In mathematics, a subadditive set function is a set function whose value, informally, has the property that the value of function on the union of two sets is at most the sum of values of the function on each of the sets. This is thematically related to the subadditivity property of real-valued functions.

== Definition ==
Let $\Omega$ be a set and $f \colon 2^{\Omega} \rightarrow \mathbb{R}$ be a set function, where $2^\Omega$ denotes the power set of $\Omega$. The function f is subadditive if for each subset $S$ and $T$ of $\Omega$, we have $f(S) + f(T) \geq f(S \cup T)$. Note that by substitution of $T=S$ into the defining equation, it follows that $f(S) \ge 0$ for all $S$.

== Examples of subadditive functions ==

Everyday example of sigma sub-additivity: when sand is mixed with water, the bulk volume of the mixture is smaller than the sum of the individual volumes, as the water can lodge in the spaces between the sand grains. A similar situation with a different mechanism occurs when ethanol is mixed with water, see apparent molar property.

Every non-negative submodular set function is subadditive (the family of non-negative submodular functions is strictly contained in the family of subadditive functions).

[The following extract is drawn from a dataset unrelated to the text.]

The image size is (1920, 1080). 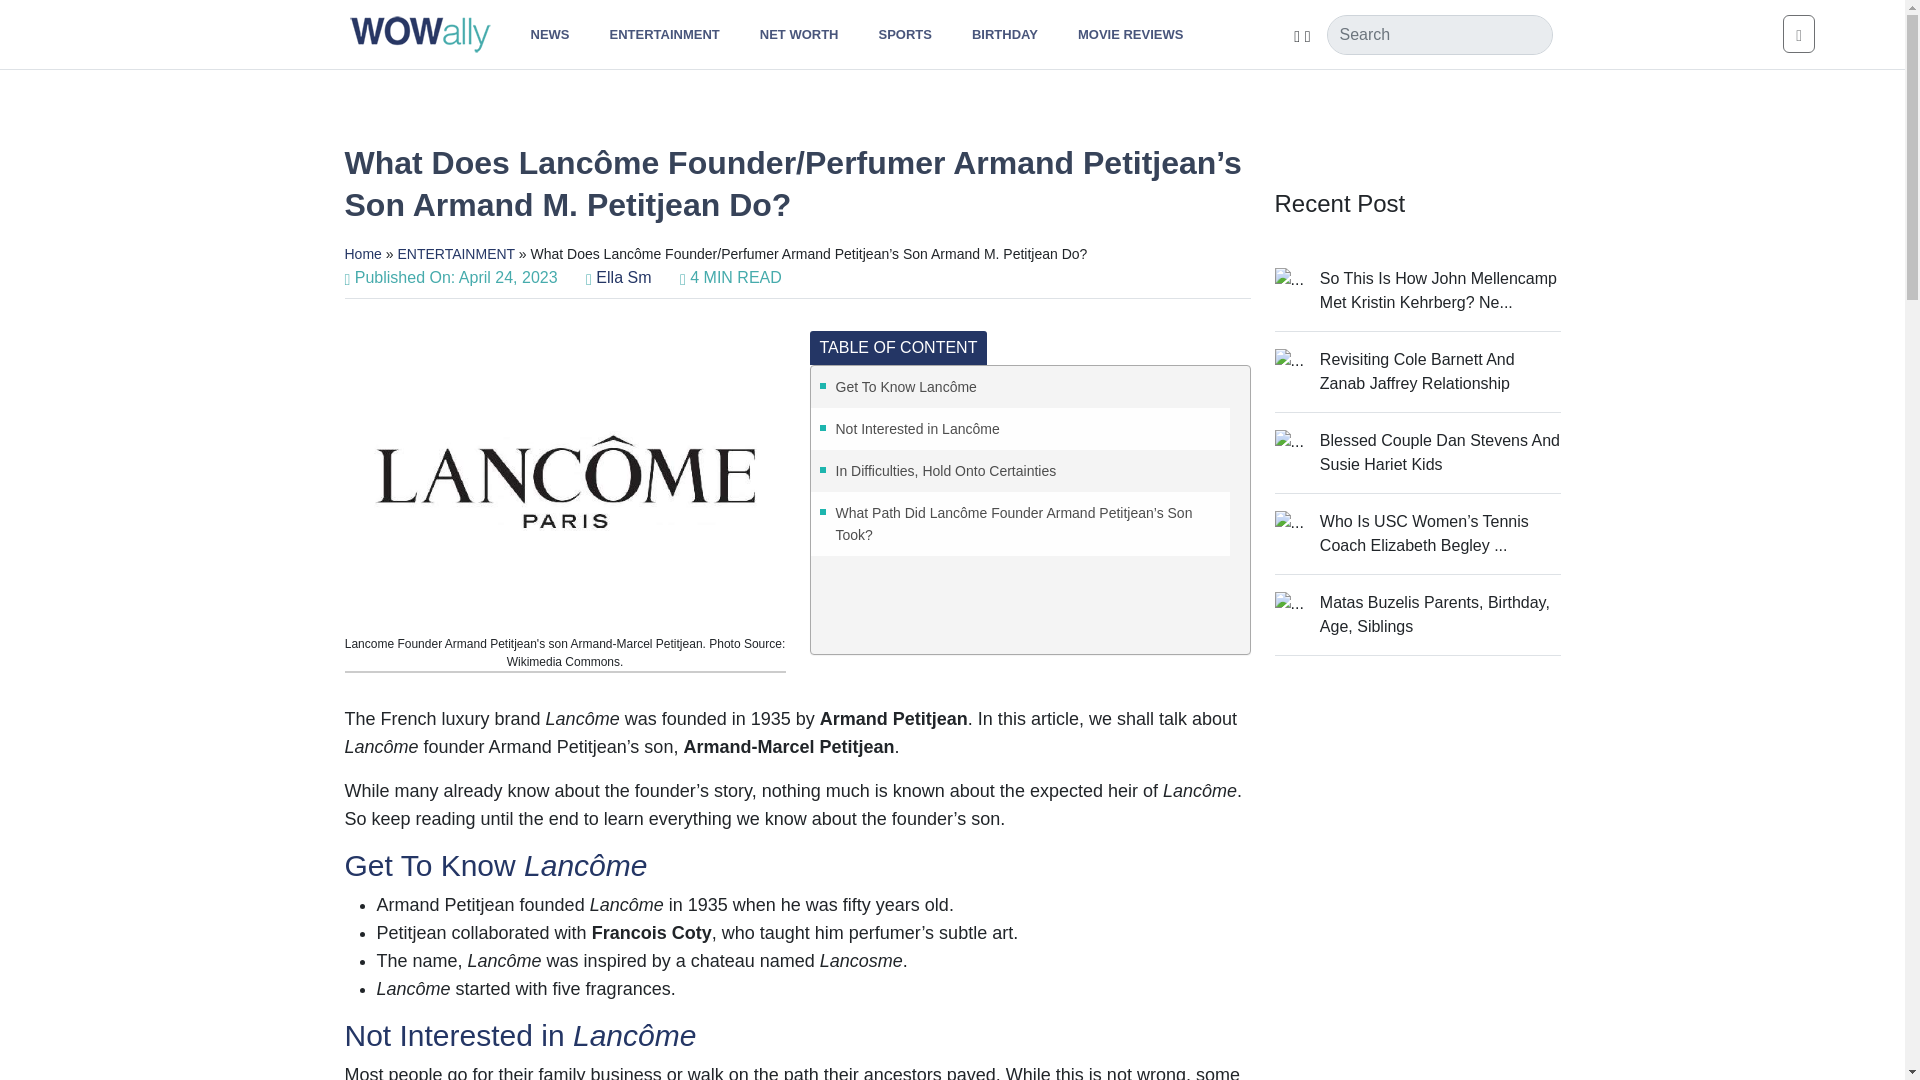 What do you see at coordinates (798, 34) in the screenshot?
I see `NET WORTH` at bounding box center [798, 34].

The function that counts the number of sets required to cover a given set is subadditive. Let $T_1, \dotsc, T_m \subseteq \Omega$ such that $\cup_{i=1}^m T_i=\Omega$. Define $f$ as the minimum number of subsets required to cover a given set. Formally, $f(S)$ is the minimum number $t$ such that there are sets $T_{i_1}, \dotsc, T_{i_t}$ satisfying $S\subseteq \cup_{j=1}^t T_{i_j}$. Then $f$ is subadditive.

The maximum of additive set functions is subadditive (dually, the minimum of additive functions is superadditive). Formally, for each $i \in \{1, \dotsc, m\}$, let $a_i \colon \Omega \to \mathbb{R}$ be additive set functions. Then $f(S)=\max_{i} a_i(S)$ is a subadditive set function.

Fractionally subadditive set functions are a generalization of submodular functions and a special case of subadditive functions. A subadditive function $f$ is furthermore fractionally subadditive if it satisfies the following definition. For every $S \subseteq \Omega$, every $X_1, \dotsc, X_n \subseteq \Omega$, and every $\alpha_1, \dotsc, \alpha_n \in [0, 1]$, if $1_S \leq \sum_{i=1}^n \alpha_i 1_{X_i}$, then $f(S) \leq \sum_{i=1}^n \alpha_i f(X_i)$. The set of fractionally subadditive functions equals the set of functions that can be expressed as the maximum of additive functions, as in the example in the previous paragraph.